### GIVEN TEXT:
::::

The “Blue Wave” that broke in some midterm races around the country hit a “Red Wall” in the Ohio Valley, and while the Democrats will take control of the House in Washington, the partisan makeup of the Congressional delegations for Kentucky, Ohio, and West Virginia remains unchanged.
In the region’s two Senate races, Democrats managed to hold on to Senate seats in Ohio and West Virginia, states that voted for President Trump two years ago. In House races, some deeply red parts of the region saw very competitive races in areas where voters went heavily for Trump in 2016, but no House seats “flipped” party control in the three states.
Ohio Valley ReSource data reporter Alexandra Kanik created these maps to provide a comparison of the 2018 and 2016 election outcomes in the region and to provide some insight into how the vote relates to the socioeconomic conditions in the region.
The county-by-county data show the vote results compared to some important indicators, such as poverty, unemployment, and the percentage of people who have been able to obtain health care coverage.
Health care concerns loom large in a region with some of the poorest health outcomes in the country. And despite a robust national economy, many parts of the Ohio Valley still suffer persistent poverty and higher than average unemployment. Those conditions could explain why these states that voted heavily for President Trump in 2016 showed more mixed results in this year’s Congressional races.

::::

### RECORDED DATA:

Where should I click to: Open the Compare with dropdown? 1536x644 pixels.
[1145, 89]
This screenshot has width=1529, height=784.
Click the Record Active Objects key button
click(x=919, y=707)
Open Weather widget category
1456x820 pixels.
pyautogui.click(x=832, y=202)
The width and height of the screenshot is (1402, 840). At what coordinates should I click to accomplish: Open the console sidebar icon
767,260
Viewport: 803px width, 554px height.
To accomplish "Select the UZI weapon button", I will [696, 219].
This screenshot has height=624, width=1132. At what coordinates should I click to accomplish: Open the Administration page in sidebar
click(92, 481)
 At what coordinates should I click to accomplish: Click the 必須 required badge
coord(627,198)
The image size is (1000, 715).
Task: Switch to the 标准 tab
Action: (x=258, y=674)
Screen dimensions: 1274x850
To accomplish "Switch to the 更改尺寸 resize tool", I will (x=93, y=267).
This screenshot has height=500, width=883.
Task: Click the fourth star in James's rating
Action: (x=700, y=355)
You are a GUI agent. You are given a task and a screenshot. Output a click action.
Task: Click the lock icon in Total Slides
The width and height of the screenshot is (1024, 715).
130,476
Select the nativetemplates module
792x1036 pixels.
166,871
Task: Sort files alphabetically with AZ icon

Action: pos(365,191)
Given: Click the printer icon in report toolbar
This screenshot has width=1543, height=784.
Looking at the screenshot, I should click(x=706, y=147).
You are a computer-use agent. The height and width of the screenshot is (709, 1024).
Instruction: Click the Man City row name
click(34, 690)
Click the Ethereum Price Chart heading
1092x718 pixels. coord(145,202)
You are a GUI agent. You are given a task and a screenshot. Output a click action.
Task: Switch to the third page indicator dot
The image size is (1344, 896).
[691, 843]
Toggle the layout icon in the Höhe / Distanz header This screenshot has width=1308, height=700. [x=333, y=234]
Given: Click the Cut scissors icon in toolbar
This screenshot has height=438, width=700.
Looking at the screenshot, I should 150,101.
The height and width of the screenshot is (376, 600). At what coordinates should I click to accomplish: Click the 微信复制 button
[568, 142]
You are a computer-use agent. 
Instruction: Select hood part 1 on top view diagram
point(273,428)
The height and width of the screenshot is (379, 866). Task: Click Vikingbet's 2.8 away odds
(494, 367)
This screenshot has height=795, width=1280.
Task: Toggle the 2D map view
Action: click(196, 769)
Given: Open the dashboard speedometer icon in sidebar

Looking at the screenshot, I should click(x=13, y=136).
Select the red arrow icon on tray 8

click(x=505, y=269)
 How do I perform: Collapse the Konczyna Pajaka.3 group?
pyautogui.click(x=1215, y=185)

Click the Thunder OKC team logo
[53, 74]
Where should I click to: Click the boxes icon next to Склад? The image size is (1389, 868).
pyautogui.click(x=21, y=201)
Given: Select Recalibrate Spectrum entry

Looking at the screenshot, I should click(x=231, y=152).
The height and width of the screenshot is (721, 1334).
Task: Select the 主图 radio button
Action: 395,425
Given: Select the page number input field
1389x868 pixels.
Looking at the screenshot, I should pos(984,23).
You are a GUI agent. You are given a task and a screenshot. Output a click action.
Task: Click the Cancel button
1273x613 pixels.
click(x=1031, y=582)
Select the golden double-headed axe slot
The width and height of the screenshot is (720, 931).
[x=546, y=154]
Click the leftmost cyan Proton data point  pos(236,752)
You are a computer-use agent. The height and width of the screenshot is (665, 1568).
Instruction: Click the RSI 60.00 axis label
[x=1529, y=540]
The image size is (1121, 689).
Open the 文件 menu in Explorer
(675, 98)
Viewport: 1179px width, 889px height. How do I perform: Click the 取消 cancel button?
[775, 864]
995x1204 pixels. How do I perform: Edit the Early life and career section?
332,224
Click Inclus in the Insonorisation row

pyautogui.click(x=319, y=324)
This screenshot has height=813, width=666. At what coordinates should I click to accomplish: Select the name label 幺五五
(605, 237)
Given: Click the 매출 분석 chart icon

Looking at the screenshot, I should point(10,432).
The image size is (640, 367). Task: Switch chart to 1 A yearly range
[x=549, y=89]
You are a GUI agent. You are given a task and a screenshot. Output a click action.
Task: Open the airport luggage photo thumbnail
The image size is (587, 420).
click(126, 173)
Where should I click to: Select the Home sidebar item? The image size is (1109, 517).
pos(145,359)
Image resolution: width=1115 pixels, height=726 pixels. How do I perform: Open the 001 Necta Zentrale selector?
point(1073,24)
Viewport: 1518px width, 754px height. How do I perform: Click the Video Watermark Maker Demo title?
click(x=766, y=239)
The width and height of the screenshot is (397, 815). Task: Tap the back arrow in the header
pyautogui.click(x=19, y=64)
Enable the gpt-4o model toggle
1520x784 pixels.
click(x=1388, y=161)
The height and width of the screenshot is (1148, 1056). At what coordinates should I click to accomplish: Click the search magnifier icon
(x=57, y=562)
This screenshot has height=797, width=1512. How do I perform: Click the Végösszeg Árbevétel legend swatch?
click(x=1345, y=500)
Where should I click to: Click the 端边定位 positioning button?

::::

### PROBLEMS AND TASKS:
#1 Pick out every line of the records that contains the word "perform" and copy each one.
#2 Write what comes next in the article on the 2018 midterm results in the Ohio Valley, starting after its last sentence.

### SOLVED PROBLEMS:
#1
 How do I perform: Collapse the Konczyna Pajaka.3 group?
Viewport: 1179px width, 889px height. How do I perform: Click the 取消 cancel button?
995x1204 pixels. How do I perform: Edit the Early life and career section?
Image resolution: width=1115 pixels, height=726 pixels. How do I perform: Open the 001 Necta Zentrale selector?
Viewport: 1518px width, 754px height. How do I perform: Click the Video Watermark Maker Demo title?
This screenshot has height=797, width=1512. How do I perform: Click the Végösszeg Árbevétel legend swatch?

#2
Here’s how the midterm elections played out compared to key data on the region’s health and wealth.
Issues And Races
Democratic incumbents Sen. Sherrod Brown in Ohio and Sen. Joe Manchin in West Virginia retained their seats in states Trump won in 2016. Both Brown and Manchin campaigned hard on health care concerns and with the support of organized labor, zeroing in on household and workplace concerns.
Manchin targeted healthcare concerns (sometimes literally, as in this ad). He tapped into the anxiety among many West Virginians who have pre-existing conditions that could make it difficult to get health coverage without the protections offered by the Affordable Care Act.
The Kaiser Family Foundation estimates that if protections for those with pre-existing conditions were eliminated that would leave roughly a third of non-elderly adults in Kentucky, Ohio and West Virginia without affordable health care. That’s about 881,000 in Kentucky, 1.2 million in Ohio, and 392,000 in West Virginia.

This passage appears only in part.